WHAT YOU WILL DO
Please reproduce, word for word, the part of the rows below that opens with the line containing "Open the Valentino hoodie thumbnail image" and closes with the line containing "should pyautogui.click(x=682, y=348).", including both of those lines.

## begin DATA ROWS

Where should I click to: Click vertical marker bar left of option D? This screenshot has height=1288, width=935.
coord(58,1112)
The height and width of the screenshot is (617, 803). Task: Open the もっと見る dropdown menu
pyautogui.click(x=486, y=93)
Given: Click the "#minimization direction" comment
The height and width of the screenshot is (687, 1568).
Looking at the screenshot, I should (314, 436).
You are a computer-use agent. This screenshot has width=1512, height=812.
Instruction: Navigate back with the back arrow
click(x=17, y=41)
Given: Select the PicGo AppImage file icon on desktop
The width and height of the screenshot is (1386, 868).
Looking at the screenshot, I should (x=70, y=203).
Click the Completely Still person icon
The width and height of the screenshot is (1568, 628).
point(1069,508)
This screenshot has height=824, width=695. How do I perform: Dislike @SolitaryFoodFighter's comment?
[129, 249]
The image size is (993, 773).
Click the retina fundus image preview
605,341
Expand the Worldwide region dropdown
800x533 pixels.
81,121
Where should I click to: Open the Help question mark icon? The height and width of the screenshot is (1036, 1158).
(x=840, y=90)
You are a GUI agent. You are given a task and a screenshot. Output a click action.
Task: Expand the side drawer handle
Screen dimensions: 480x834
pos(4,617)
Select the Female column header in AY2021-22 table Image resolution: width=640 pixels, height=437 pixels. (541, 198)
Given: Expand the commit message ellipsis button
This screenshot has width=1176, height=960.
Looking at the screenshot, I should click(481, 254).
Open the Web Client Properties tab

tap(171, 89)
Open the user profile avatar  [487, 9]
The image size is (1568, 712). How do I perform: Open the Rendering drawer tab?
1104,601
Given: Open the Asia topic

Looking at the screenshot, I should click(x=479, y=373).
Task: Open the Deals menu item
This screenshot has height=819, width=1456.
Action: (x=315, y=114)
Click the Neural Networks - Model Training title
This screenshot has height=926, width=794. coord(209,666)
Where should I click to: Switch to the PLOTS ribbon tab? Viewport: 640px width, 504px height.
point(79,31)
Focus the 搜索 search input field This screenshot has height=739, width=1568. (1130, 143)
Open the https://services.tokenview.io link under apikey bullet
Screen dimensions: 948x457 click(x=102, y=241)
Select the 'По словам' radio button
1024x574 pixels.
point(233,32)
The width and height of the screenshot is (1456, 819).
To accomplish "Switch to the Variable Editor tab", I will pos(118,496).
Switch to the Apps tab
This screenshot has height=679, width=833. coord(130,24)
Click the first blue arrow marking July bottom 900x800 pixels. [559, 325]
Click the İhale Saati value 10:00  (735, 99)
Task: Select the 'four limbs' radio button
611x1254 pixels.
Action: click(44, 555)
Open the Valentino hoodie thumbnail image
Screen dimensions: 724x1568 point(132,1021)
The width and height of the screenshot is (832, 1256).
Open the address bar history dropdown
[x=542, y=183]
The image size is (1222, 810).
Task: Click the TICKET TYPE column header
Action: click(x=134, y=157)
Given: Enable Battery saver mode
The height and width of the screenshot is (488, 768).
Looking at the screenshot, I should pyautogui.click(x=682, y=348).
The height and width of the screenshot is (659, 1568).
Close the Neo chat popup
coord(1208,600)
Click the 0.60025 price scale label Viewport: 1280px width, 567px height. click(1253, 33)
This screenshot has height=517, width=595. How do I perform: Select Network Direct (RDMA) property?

## end DATA ROWS

THE SOLUTION
Open the Valentino hoodie thumbnail image
Screen dimensions: 724x1568 point(132,1021)
The width and height of the screenshot is (832, 1256).
Open the address bar history dropdown
[x=542, y=183]
The image size is (1222, 810).
Task: Click the TICKET TYPE column header
Action: click(x=134, y=157)
Given: Enable Battery saver mode
The height and width of the screenshot is (488, 768).
Looking at the screenshot, I should pyautogui.click(x=682, y=348).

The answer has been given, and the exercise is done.